## Start MATERIAL FOR THIS EXERCISE
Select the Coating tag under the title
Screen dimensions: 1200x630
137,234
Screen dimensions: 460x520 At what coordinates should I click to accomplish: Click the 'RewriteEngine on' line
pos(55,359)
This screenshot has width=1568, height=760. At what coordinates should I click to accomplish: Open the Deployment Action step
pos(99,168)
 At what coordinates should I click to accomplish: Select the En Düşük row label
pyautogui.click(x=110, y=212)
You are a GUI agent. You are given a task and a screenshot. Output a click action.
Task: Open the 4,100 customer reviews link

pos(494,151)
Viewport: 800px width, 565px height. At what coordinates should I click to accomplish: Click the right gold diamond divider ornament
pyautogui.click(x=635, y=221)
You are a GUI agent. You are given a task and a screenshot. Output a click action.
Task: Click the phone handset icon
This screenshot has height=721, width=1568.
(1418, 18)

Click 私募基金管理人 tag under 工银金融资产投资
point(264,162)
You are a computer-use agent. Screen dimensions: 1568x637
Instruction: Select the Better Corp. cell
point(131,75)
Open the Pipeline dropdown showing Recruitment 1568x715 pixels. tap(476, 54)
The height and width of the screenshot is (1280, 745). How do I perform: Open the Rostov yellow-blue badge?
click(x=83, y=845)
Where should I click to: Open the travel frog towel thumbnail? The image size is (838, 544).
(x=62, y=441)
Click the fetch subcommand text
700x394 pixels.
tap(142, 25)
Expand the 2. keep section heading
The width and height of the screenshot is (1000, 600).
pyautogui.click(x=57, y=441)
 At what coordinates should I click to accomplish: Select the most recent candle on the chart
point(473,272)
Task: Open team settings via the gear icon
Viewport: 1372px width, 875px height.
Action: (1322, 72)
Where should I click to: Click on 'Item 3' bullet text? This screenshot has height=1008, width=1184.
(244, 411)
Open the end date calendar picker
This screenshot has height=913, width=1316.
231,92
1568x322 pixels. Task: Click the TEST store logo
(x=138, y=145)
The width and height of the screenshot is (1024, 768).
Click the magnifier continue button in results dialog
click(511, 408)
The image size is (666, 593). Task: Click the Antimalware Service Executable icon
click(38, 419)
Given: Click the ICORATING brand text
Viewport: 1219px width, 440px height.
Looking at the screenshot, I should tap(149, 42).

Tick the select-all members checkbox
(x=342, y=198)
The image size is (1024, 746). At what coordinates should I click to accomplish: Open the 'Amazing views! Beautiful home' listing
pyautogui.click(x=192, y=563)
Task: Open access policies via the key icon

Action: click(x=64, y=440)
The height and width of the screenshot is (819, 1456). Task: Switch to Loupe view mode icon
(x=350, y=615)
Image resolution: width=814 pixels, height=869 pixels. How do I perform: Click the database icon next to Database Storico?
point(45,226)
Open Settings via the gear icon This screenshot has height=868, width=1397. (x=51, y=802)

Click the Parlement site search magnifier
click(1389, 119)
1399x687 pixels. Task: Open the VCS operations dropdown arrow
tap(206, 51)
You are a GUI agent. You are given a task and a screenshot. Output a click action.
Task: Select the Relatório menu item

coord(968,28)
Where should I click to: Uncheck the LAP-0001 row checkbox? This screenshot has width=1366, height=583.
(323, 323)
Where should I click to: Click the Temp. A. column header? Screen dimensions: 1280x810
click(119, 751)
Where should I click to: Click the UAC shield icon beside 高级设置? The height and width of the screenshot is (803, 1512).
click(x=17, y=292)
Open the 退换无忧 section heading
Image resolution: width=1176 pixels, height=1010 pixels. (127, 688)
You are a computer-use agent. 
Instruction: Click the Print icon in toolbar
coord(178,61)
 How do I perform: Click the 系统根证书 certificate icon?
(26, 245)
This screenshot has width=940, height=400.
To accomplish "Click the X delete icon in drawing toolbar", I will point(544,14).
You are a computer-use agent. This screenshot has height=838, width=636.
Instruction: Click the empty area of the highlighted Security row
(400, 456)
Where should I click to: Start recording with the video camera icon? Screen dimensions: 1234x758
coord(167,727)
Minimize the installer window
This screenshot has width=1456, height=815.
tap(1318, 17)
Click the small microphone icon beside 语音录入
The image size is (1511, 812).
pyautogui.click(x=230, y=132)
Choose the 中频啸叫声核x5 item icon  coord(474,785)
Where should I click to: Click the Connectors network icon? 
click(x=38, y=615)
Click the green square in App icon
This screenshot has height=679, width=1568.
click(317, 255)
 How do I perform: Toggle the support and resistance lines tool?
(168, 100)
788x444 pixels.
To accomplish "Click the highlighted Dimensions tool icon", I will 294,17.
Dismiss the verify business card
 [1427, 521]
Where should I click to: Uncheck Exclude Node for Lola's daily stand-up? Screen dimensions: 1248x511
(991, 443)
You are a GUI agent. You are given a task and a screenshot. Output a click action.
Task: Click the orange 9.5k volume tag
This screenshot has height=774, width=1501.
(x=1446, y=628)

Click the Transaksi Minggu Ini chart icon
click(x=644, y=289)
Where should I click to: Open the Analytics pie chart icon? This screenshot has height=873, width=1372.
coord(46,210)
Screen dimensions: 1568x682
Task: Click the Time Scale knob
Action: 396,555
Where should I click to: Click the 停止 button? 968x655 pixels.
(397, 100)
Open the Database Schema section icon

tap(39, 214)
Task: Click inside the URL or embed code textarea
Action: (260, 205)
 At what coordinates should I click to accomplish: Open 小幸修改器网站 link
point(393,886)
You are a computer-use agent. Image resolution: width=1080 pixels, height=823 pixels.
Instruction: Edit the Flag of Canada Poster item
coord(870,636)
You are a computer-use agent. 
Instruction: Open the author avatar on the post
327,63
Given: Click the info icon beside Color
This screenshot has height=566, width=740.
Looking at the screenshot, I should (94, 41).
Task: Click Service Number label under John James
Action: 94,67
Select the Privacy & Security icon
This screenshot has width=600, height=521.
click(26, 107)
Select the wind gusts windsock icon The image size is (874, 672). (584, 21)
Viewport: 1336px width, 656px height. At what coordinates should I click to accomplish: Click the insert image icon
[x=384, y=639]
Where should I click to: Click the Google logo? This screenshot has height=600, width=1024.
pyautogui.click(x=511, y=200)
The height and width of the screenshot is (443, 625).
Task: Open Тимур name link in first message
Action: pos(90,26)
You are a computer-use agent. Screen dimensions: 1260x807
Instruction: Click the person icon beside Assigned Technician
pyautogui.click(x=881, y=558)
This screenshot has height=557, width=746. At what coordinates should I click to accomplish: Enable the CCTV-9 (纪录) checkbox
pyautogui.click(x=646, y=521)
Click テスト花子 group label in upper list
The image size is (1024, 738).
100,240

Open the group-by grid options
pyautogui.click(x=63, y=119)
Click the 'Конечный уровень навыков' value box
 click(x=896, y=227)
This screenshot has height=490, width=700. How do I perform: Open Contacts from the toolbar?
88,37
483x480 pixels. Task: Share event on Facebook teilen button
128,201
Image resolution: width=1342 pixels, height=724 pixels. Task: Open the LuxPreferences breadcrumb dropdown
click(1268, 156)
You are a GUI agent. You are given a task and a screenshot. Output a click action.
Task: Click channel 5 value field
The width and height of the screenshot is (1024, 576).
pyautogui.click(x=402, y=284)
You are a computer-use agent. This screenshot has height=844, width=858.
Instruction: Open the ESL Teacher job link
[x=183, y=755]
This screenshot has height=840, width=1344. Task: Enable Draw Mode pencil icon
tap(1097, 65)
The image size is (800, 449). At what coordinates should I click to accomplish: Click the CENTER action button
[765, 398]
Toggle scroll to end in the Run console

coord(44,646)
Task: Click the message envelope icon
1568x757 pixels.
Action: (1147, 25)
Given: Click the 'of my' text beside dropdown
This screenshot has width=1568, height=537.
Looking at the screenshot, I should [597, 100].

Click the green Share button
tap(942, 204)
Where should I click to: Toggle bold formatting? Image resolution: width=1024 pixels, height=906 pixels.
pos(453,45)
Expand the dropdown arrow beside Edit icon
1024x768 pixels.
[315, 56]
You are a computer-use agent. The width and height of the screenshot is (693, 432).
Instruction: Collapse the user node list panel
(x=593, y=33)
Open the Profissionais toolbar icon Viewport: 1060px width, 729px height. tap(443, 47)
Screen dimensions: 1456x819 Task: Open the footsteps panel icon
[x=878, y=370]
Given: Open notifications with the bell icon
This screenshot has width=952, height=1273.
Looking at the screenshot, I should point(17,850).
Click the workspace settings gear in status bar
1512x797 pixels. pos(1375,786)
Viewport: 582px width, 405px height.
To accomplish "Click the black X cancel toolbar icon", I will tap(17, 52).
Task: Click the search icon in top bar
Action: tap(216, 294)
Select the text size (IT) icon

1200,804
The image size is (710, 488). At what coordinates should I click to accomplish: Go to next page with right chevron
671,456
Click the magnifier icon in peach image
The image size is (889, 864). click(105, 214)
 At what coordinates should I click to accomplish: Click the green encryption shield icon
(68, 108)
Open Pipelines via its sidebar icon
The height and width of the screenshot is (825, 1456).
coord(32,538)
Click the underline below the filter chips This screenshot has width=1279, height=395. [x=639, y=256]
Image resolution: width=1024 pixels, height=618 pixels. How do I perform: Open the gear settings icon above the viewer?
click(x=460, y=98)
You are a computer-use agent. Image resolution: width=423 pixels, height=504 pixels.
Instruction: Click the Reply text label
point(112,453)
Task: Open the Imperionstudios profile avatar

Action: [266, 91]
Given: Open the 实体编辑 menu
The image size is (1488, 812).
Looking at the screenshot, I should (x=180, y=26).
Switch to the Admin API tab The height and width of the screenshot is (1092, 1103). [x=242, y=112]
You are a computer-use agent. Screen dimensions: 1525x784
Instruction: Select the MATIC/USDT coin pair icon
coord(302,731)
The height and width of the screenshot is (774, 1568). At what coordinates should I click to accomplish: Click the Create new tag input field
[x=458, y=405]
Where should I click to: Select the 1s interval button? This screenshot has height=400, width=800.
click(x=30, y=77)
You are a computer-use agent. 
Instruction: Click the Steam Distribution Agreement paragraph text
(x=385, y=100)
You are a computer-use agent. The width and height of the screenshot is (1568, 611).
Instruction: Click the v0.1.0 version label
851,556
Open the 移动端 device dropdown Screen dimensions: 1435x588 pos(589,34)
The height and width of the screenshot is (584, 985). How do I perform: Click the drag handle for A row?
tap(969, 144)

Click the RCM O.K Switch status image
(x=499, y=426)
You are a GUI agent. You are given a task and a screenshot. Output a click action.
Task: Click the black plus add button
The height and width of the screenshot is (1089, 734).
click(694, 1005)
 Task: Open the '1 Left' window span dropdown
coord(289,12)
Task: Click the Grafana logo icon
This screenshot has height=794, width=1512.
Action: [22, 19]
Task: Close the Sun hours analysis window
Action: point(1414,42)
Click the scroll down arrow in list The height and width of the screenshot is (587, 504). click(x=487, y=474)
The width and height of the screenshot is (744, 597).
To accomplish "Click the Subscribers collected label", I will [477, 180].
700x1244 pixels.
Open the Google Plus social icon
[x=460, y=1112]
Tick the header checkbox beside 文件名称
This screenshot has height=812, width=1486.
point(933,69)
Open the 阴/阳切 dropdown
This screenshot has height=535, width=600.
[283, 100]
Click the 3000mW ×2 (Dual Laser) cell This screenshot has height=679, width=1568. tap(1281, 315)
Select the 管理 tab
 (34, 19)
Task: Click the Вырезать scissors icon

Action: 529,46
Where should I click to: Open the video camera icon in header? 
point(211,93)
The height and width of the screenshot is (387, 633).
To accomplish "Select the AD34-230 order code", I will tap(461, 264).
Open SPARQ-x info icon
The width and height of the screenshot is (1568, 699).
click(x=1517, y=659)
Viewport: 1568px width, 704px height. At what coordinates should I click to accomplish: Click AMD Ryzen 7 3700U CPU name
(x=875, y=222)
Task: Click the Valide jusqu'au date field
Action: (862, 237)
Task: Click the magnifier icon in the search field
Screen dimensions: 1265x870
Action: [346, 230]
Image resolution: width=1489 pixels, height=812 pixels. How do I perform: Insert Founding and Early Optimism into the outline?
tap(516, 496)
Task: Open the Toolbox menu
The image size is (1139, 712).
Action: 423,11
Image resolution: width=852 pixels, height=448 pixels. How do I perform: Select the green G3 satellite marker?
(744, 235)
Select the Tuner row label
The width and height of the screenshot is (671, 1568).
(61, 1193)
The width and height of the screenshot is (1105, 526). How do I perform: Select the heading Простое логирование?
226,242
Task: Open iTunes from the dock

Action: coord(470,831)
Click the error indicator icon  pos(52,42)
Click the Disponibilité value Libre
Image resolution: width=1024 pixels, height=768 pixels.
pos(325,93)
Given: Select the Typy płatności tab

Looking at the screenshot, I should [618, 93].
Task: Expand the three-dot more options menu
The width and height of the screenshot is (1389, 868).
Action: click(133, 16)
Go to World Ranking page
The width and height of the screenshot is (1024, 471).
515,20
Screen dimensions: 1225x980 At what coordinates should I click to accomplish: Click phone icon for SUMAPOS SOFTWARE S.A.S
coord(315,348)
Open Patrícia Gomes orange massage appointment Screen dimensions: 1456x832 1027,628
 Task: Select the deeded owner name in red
## End MATERIAL FOR THIS EXERCISE
DIRECTIVE:
Starting at the line containing "Task: Open team settings via the gear icon" and ending with the line containing "Open Settings via", rewrite those lines with "gear icon" swapped for "cog icon", leaving everything else unchanged.

RESPONSE BELOW:
Task: Open team settings via the cog icon
Viewport: 1372px width, 875px height.
Action: (1322, 72)
Where should I click to: Click on 'Item 3' bullet text? This screenshot has height=1008, width=1184.
(244, 411)
Open the end date calendar picker
This screenshot has height=913, width=1316.
231,92
1568x322 pixels. Task: Click the TEST store logo
(x=138, y=145)
The width and height of the screenshot is (1024, 768).
Click the magnifier continue button in results dialog
click(511, 408)
The image size is (666, 593). Task: Click the Antimalware Service Executable icon
click(38, 419)
Given: Click the ICORATING brand text
Viewport: 1219px width, 440px height.
Looking at the screenshot, I should tap(149, 42).

Tick the select-all members checkbox
(x=342, y=198)
The image size is (1024, 746). At what coordinates should I click to accomplish: Open the 'Amazing views! Beautiful home' listing
pyautogui.click(x=192, y=563)
Task: Open access policies via the key icon

Action: click(x=64, y=440)
The height and width of the screenshot is (819, 1456). Task: Switch to Loupe view mode icon
(x=350, y=615)
Image resolution: width=814 pixels, height=869 pixels. How do I perform: Click the database icon next to Database Storico?
point(45,226)
Open Settings via the cog icon This screenshot has height=868, width=1397. (x=51, y=802)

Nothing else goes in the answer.